At the moment of writing oil is being traded at $94.65 per barrel during Asian session with an immediate support seen around $94.52, 100 Simple Moving Average (SMA) at four hour timeframe. A break and four hour closing below this support shall be targeting 93.84 as shown in the following chart.
It is pertinent that crude oil has recently printed Higher High (HH) which ultimately turned our short and medium term bias into bullish. The commodity is likely to show some correction up to 93.84 before resuming further upside movement. A rebound from 93.84 will result in Higher Low (HL), an additional confirmation about bullish continuity.
Earlier the black gold had formed a classic double bottom pattern that can be shown in the following chart.
The neckline (the highest point between two lows) is at $93.35 which shall now act as critical support level. The commodity may target $100.74 in coming weeks that will complete this double bottom price pattern.
In light of above mentioned price action signals, buying at 93.85 with a stop at 93.00, just below 55 MA and double bottom neckline, can be a good option.

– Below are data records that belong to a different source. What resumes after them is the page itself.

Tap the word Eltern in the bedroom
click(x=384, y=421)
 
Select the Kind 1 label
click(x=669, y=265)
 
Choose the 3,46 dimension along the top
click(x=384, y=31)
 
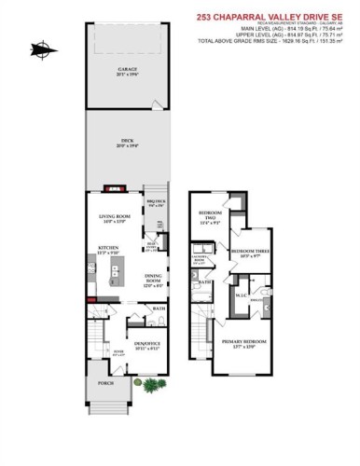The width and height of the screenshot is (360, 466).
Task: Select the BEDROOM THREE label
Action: [x=249, y=253]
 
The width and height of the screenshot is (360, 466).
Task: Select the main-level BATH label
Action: [x=159, y=308]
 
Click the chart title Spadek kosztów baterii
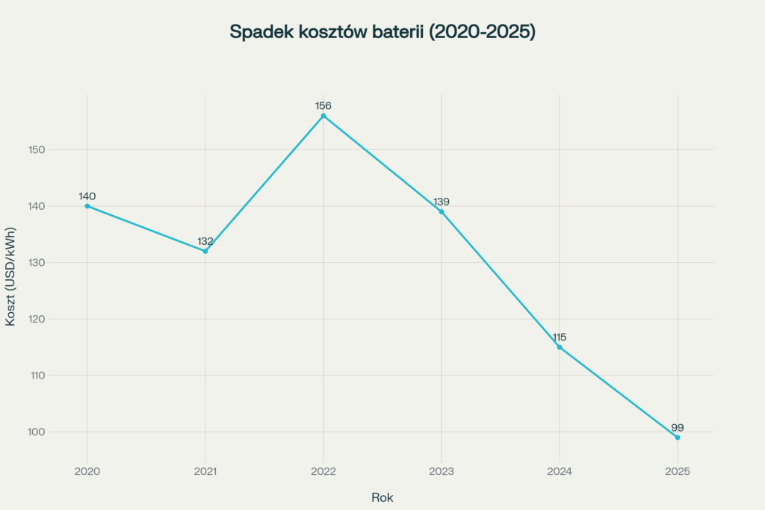382,32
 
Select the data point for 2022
323,116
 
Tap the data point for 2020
87,206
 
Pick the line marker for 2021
205,251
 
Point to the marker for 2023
442,211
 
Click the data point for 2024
560,347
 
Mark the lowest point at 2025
678,438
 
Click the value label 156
323,106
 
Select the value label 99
678,428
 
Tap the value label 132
205,241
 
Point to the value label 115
560,338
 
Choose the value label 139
442,202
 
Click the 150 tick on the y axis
37,150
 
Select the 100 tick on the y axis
37,432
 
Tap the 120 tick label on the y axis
37,320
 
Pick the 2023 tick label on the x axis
442,472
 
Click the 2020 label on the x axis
87,472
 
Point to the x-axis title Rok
382,497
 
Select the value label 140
87,196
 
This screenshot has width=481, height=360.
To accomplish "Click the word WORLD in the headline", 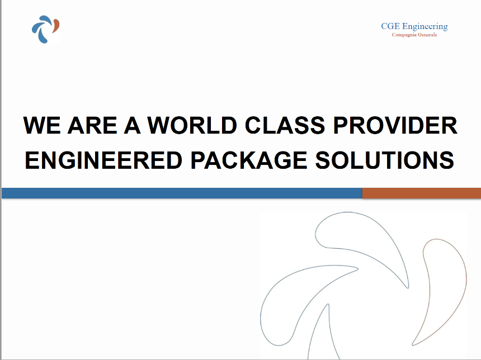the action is (x=192, y=125).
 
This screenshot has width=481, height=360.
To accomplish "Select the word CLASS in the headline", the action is (x=285, y=125).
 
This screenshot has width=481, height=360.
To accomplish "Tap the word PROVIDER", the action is (x=395, y=125).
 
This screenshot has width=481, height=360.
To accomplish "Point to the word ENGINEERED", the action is (x=103, y=160).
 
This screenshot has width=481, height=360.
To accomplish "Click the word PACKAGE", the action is (x=249, y=160).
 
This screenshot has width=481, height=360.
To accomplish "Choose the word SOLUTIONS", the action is (x=385, y=160).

An initial target may be $98.48 and final target $101.00 just as pictured below;
Earlier two important developments reinforced bullish sentiment in crude oil that were China’s credit injection announcement and increased demand forecast for crude oil.
Keeping in view the concerns about China’s slow growth after country’s quarterly growth report remained below expectations; Chinese central bank announced on Tuesday that it would inject additional funds into financial system that in turn reduced fears about credit squeeze.
International Energy Agency (IEA) also increased its forecast for crude oil demand during the course of current year. The agency now sees daily crude oil demand at 92.5 million barrels every day compared to previous estimate of 90,000 barrels daily. Paris based energy agency also noted increased crude oil production in the US last year which was 990,000 barrels daily, significantly higher than previous year.
“The US crude oil supply witnessed one of the highest 12-year gains ever recorded in any country; this has helped in offsetting supply concerns from Iran and Libya,” agency said in its report.
Later this month FOMC policy makers are scheduled to gather in monetary policy meeting in which they may announce more trimming in monthly stimulus, according to median view of many analysts. More tapering in Quantitative Easing (QE) will strengthen the greenback and in turn increase pressure on commodities including crude oil. FOMC agreed on $10 billion tapering of stimulus in December meeting.